How Retail is Performing Amidst Constant Change

Jul 2019

Lincoln Managing Directors discuss brick & mortar retail approaches with the integration of technology. Click the banner above to watch the video.

 


 

Rob Brown: So, Dom is our resident expert in retail and restaurants with a long history in bricks and mortar approaches- Do you want to walk off the stage, or do you want to do you have something to contribute here?

Dominic Rispoli: Well here’s the thing Rob, retail is the underdog right now, and I’m going to be the person up here who is going to support the underdog because I believe it has a staying power. So let’s put it in context for a second. If you think about retail, 80% of purchases are still made at a brick and mortar environment today. And if you think about the e-commerce arms of those omnichannel retailers it’s close to 90%. So it’s still a very meaningful business. Now some of you who were here last year might remember we did a survey and asked you a question, do you believe retail is dying, and 70% of you came back and said retail is not dying, I concurred with that and we talked about it a lot last year. This year what we did is say ok one year later is retail worse off than it was, better off/ innovating, or in the same spot. And interestingly 13% of you said that retail was worse off, over 30% of you said that retail has either innovated, or evolved or it better off. I would agree with that by the way. Lets just talk about a couple of the buckets of innovation that we’ve seen in retail and I’ll give you some examples of it, but it’s really more meant to be illustrative because that’s what’s driving a lot of M&A value in the companies that we are bringing to market. One is integration of technology. So a great example in the restaurant space, a very high profile and prolific, McDonalds, a company who hasn’t done an M&A deal is 20 years, then the first one they do they go out and buy a technology company that drives customer engagement, drives lifetime value effectively because they really get to understand that customers purchasing and eating patterns over time. That’s a very powerful theme we’re seeing across retail. Second, I would mention is space allocation. A lot of retailers with a lot of excess space- Great example, Kohls has allocated space to Planet Fitness to better utilize that space and also benefit from the foot traffic drivers, and we’re seeing fitness as a category that in it’s own right, of course, is driving exceptional multiples, but also in the context of utilizing space better for others that have that availability. The third powerful theme in retail we’re seeing is really around experiential retail and we have two great companies today Stern Pinball and Uptown Jungle that will be presenting and talking to you about that. Those are very powerful segments that we’re seeing terrific interest from investors in.

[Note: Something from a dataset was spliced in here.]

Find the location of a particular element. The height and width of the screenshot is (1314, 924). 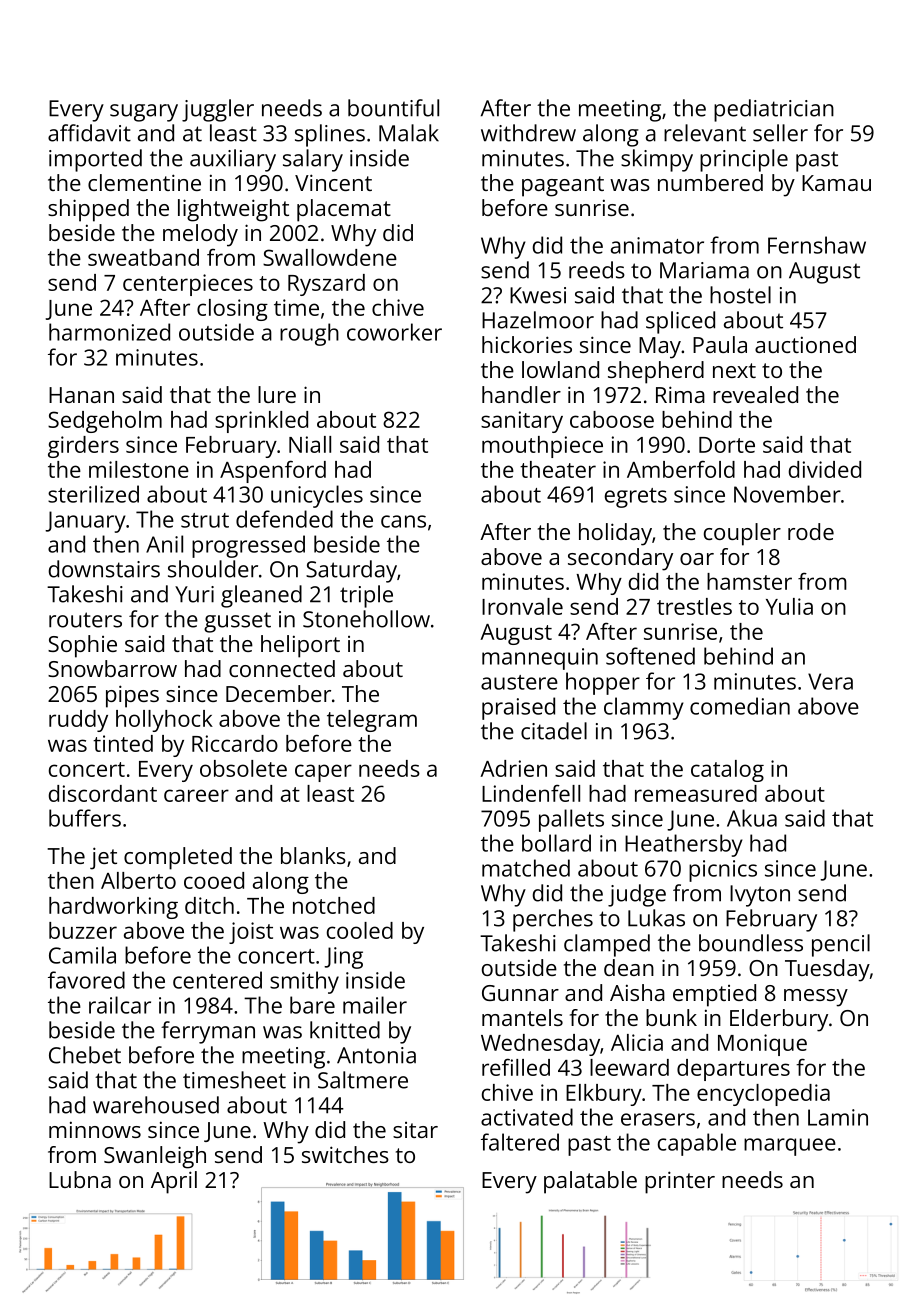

Janki Gandhi: Yeah, and to really build on those comments Dom, I do believe that one of the key driving forces that we’re seeing in this kind of rapid evolution of retail, at least as we all knew it, is the race to capture that new age consumer. So it’s to capture their attention and their wallets and particularly focusing on millennials and Generation Z. So, not only is that group important because they have a significant amount of buying power, but even more importantly, they do have a pretty tremendous halo effect, that is setting the tone for how others think about consuming and sort of using products and services. So, what we’re seeing the most successful consumer products businesses do is to really pursue these customers by employing disruptive marketing techniques- This is both online and offline, and then in addition to that, utilizing technology and data analytics to track their behavior. They’re then taking this data real time and are modifying their sort of customer retention and customer acquisition strategies on an ongoing basis. And why this is extremely important to all of us in the room is that because of this attention on again, the super valuable audience, strategic buyers have realized that they are not able to acquire that audience on their own and they’re not looking to necessarily build it in house. So now they’re aggressively pursuing companies at much earlier stages that have been able to do this. So in personal care, similar to what we’re seeing on the food side is that you all of a sudden have multi-billion dollar Strategics who are looking at companies with $20 million dollars or less of revenue and little to no profitability. So as they’re coming downstream then you have private equity whose getting in at earlier and earlier stages. So this is really driving you know a significant amount of M&A activity in our space and it’s also driving up multiples in a big way.